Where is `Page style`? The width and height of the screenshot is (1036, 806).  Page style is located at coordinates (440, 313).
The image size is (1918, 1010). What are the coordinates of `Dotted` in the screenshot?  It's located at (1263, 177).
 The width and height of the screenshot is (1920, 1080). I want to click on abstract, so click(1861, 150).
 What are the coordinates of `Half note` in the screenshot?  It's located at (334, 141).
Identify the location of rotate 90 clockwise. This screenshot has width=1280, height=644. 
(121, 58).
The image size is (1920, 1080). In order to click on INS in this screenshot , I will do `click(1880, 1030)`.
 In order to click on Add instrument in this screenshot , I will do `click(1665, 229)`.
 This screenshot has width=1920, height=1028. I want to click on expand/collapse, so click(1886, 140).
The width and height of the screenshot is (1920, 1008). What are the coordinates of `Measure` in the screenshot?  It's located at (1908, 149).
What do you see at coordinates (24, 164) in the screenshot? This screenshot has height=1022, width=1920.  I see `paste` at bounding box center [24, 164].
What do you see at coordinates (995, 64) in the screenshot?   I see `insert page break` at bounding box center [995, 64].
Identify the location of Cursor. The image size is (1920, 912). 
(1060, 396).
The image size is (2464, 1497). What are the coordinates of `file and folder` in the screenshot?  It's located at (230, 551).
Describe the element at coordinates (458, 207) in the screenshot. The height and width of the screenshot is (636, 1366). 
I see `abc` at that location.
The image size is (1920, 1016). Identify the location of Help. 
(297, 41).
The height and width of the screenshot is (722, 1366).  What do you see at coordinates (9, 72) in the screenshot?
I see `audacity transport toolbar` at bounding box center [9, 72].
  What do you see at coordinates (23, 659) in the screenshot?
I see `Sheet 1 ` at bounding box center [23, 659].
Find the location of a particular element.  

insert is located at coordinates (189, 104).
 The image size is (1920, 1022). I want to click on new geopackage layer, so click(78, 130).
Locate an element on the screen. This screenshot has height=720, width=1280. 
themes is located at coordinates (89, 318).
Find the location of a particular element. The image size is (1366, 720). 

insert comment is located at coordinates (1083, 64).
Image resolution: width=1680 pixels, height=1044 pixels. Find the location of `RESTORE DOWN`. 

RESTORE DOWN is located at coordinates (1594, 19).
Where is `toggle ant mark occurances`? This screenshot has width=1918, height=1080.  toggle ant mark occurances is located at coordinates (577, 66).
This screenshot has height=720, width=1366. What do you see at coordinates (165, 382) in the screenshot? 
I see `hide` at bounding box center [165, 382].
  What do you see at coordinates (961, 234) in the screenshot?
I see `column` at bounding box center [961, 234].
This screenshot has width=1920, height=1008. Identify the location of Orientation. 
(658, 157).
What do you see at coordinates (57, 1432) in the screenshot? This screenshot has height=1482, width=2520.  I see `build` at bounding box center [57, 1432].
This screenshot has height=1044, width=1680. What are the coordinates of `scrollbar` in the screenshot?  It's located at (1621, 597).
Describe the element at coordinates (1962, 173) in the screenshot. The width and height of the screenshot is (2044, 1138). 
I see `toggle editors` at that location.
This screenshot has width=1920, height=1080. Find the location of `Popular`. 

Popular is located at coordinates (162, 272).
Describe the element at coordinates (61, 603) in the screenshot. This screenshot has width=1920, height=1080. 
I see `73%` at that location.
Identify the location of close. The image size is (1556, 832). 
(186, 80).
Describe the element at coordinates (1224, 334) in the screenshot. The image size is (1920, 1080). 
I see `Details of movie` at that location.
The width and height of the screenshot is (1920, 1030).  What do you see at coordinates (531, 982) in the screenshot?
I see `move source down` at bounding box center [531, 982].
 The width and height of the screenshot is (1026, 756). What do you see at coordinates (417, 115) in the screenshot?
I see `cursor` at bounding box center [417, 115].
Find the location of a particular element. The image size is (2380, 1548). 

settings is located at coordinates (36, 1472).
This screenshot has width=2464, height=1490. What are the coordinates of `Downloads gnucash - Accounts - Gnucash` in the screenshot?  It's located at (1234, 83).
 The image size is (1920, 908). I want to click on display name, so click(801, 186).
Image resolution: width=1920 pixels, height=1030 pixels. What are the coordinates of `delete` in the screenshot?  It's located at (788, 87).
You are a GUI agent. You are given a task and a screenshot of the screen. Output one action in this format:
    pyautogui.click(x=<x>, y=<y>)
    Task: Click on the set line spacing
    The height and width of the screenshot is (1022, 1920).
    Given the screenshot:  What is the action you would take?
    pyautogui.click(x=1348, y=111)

# PROBLEM TO WORK ON
Edit the entries above by replacing "Identify the location of" with "Find the position of" and leaving everything else unchanged.

# COMPLETED EXERCISE
Where is `Page style`? The width and height of the screenshot is (1036, 806).  Page style is located at coordinates (440, 313).
The image size is (1918, 1010). What are the coordinates of `Dotted` in the screenshot?  It's located at (1263, 177).
 The width and height of the screenshot is (1920, 1080). I want to click on abstract, so click(1861, 150).
 What are the coordinates of `Half note` in the screenshot?  It's located at (334, 141).
Find the position of rotate 90 clockwise. This screenshot has width=1280, height=644. 
(121, 58).
The image size is (1920, 1080). In order to click on INS in this screenshot , I will do `click(1880, 1030)`.
 In order to click on Add instrument in this screenshot , I will do `click(1665, 229)`.
 This screenshot has width=1920, height=1028. I want to click on expand/collapse, so click(1886, 140).
The width and height of the screenshot is (1920, 1008). What are the coordinates of `Measure` in the screenshot?  It's located at (1908, 149).
What do you see at coordinates (24, 164) in the screenshot? This screenshot has height=1022, width=1920.  I see `paste` at bounding box center [24, 164].
What do you see at coordinates (995, 64) in the screenshot?   I see `insert page break` at bounding box center [995, 64].
Find the position of Cursor. The image size is (1920, 912). 
(1060, 396).
The image size is (2464, 1497). What are the coordinates of `file and folder` in the screenshot?  It's located at (230, 551).
Describe the element at coordinates (458, 207) in the screenshot. The height and width of the screenshot is (636, 1366). 
I see `abc` at that location.
The image size is (1920, 1016). Find the position of Help. 
(297, 41).
The height and width of the screenshot is (722, 1366).  What do you see at coordinates (9, 72) in the screenshot?
I see `audacity transport toolbar` at bounding box center [9, 72].
  What do you see at coordinates (23, 659) in the screenshot?
I see `Sheet 1 ` at bounding box center [23, 659].
Find the location of a particular element.  

insert is located at coordinates (189, 104).
 The image size is (1920, 1022). I want to click on new geopackage layer, so click(78, 130).
Locate an element on the screen. This screenshot has height=720, width=1280. 
themes is located at coordinates (89, 318).
Find the location of a particular element. The image size is (1366, 720). 

insert comment is located at coordinates (1083, 64).
Image resolution: width=1680 pixels, height=1044 pixels. Find the location of `RESTORE DOWN`. 

RESTORE DOWN is located at coordinates (1594, 19).
Where is `toggle ant mark occurances`? This screenshot has width=1918, height=1080.  toggle ant mark occurances is located at coordinates (577, 66).
This screenshot has height=720, width=1366. What do you see at coordinates (165, 382) in the screenshot? 
I see `hide` at bounding box center [165, 382].
  What do you see at coordinates (961, 234) in the screenshot?
I see `column` at bounding box center [961, 234].
This screenshot has width=1920, height=1008. Find the position of Orientation. 
(658, 157).
What do you see at coordinates (57, 1432) in the screenshot? This screenshot has height=1482, width=2520.  I see `build` at bounding box center [57, 1432].
This screenshot has height=1044, width=1680. What are the coordinates of `scrollbar` in the screenshot?  It's located at (1621, 597).
Describe the element at coordinates (1962, 173) in the screenshot. The width and height of the screenshot is (2044, 1138). 
I see `toggle editors` at that location.
This screenshot has width=1920, height=1080. Find the location of `Popular`. 

Popular is located at coordinates (162, 272).
Describe the element at coordinates (61, 603) in the screenshot. This screenshot has width=1920, height=1080. 
I see `73%` at that location.
Find the position of close. The image size is (1556, 832). 
(186, 80).
Describe the element at coordinates (1224, 334) in the screenshot. The image size is (1920, 1080). 
I see `Details of movie` at that location.
The width and height of the screenshot is (1920, 1030).  What do you see at coordinates (531, 982) in the screenshot?
I see `move source down` at bounding box center [531, 982].
 The width and height of the screenshot is (1026, 756). What do you see at coordinates (417, 115) in the screenshot?
I see `cursor` at bounding box center [417, 115].
Find the location of a particular element. The image size is (2380, 1548). 

settings is located at coordinates (36, 1472).
This screenshot has width=2464, height=1490. What are the coordinates of `Downloads gnucash - Accounts - Gnucash` in the screenshot?  It's located at (1234, 83).
 The image size is (1920, 908). I want to click on display name, so click(801, 186).
Image resolution: width=1920 pixels, height=1030 pixels. What are the coordinates of `delete` in the screenshot?  It's located at (788, 87).
You are a GUI agent. You are given a task and a screenshot of the screen. Output one action in this format:
    pyautogui.click(x=<x>, y=<y>)
    Task: Click on the set line spacing
    The height and width of the screenshot is (1022, 1920).
    Given the screenshot:  What is the action you would take?
    pyautogui.click(x=1348, y=111)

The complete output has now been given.